You may want to pack a thesaurus when embarking on one of our African voyages, because descriptors such as exciting, awe-inspiring and breathtaking will only scratch the surface. From Mossel Bay to Mombasa and Lomé to La Digue, your journey will take you to destinations that many Westerners never get a chance to experience. Learn about everyday life in one of the tiny countries along the West African coast, or wonder at the incredible power and beauty of the animal kingdom on a safari in South Africa or a birdwatching excursion in the Seychelles. When you choose to travel in this region, you can be sure that your voyage will be extraordinary.
Although rimmed by the inhospitable Namib Desert, Walvis Bay boasts a huge natural lagoon that attracts hundreds of thousands of birds, including flamingos, pelicans and migratory species. The desert’s Dune 7 is the highest sand dune near town and offers a spectacular view. The wooden Rhenish Mission Church is also noteworthy.
Off the beaten path, São Tomé and Principe is a tropical paradise that offers lush rainforests, birdwatching, secluded waterfalls and pristine, isolated beaches. Enjoy spectacular views on a hike to the peak of Pico de São Tomé, go in search of the 109 species of orchid that decorate the landscape, or marvel at the impressive Boca do Inferno blowhole.
Wedged between a lagoon and the Atlantic Ocean, Togo’s convivial, beach-rich capital of Lomé has emerged from its colonial past as pure African. For a glimpse of its history and unique Togolese art, visit the National Museum. The spired Lomé Cathedral is also noteworthy.
The twin city of Sekondi-Takoradi was Ghana’s first deepwater seaport and has prospered greatly. Still, the ambiance is rather laid-back, especially in the inviting beach areas. Monkey Hill, a tropical reserve for primates, lies in heart of city. Nearby Fort Orange was built by the Dutch in the 17th century and now serves as a lighthouse.
The Ivory Coast’s largest city and former capital, skyscraper-studded Abidjan curves around placid Ebrié Lagoon. Being one of the world’s largest French-speaking cities, it’s often referred to as the “Paris of Africa.” Abidjan’s more affluent Le Plateau and Cocody neighborhoods exude a palpable European ambiance.
Although the capital of Gambia, Banjul remains one of Africa’s smallest cities. Nestled on St. Mary’s Island at the mouth of the Gambia River, it exudes a village-like atmosphere. Spend a carefree day admiring the 19th century architecture in MacCarthy Square or visiting the landmark King Fahad Mosque with its twin minarets.
After three centuries of French rule, Dakar can’t help but exude a certain French flair, especially architecturally.
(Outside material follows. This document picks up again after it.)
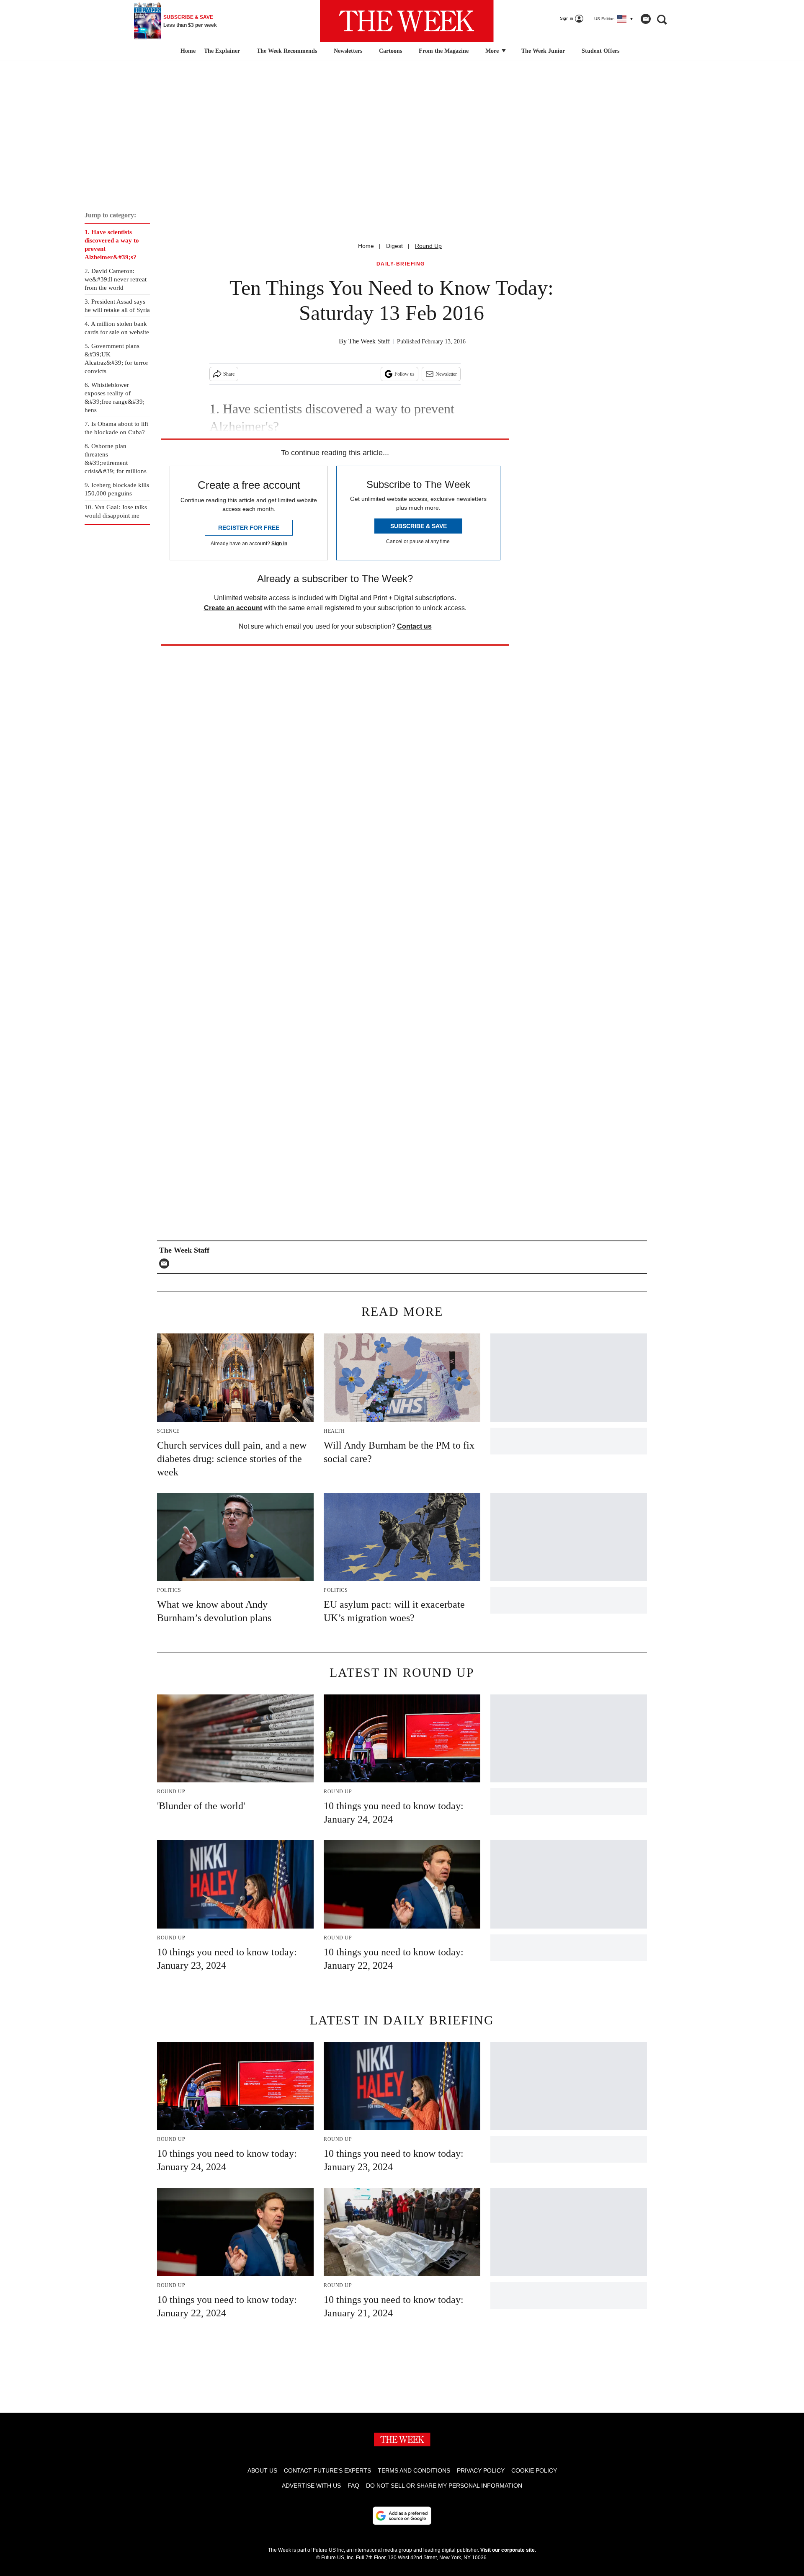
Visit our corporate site (507, 2550)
Senegalese attire tends to be rather formal and conservative, but the city is full of life. Art galleries are plentiful, the beaches inviting, and the views fantastic from the Les Mamelles Lighthouse.
Enjoy charming São Vicente and the amazing landscape here and on nearby Santo Antão. Stroll through town past vibrant markets and the replica of Lisbon’s Belem Tower. Visit the stark but lovely lunar-like beach at Catfish Bay. On Santo Antão see lush and rugged landscapes and picturesque villages.
Volcanic in origin, Tenerife is the largest of the Canary Islands. While in port, you’ll notice the Auditorium of Tenerife, an amazing, organic structure that instantly became an icon when completed in 2003. Another modern landmark is the Oscar Domínguez Institute, a contemporary art gallery named after the 20th century surrealist. For a respite from the urban environment, visit the Palmetum, a botanical garden with more than 400 species of palms.
Soft breezes caress this small volcanic island just 79 miles off the west coast of Africa. A land of contrasts: you can explore some of the world’s most spectacular caves in the morning and relax on a white sand beach in the afternoon.
Agadir is the capital of the Agadir Ida-U-Tanan Prefecture and of the Souss-Massa economic region. The majority of its inhabitants speak Amazigh language, one of the two official languages of Morocco. It was the locale for the Agadir Crisis of 1911 between France and Germany that presaged the First World War.
Visit the ornate Belem Tower and Jeronimos Monastery and stroll the narrow, winding streets of the charming Alfama district. Enjoy marvelous old Sintra, a royal country retreat, and Cascais, a beautiful seaside resort. Explore medieval Obidos or make a pilgrimage to Fatima, where the Virgin Mary appeared repeatedly to three shepherd children in 1917.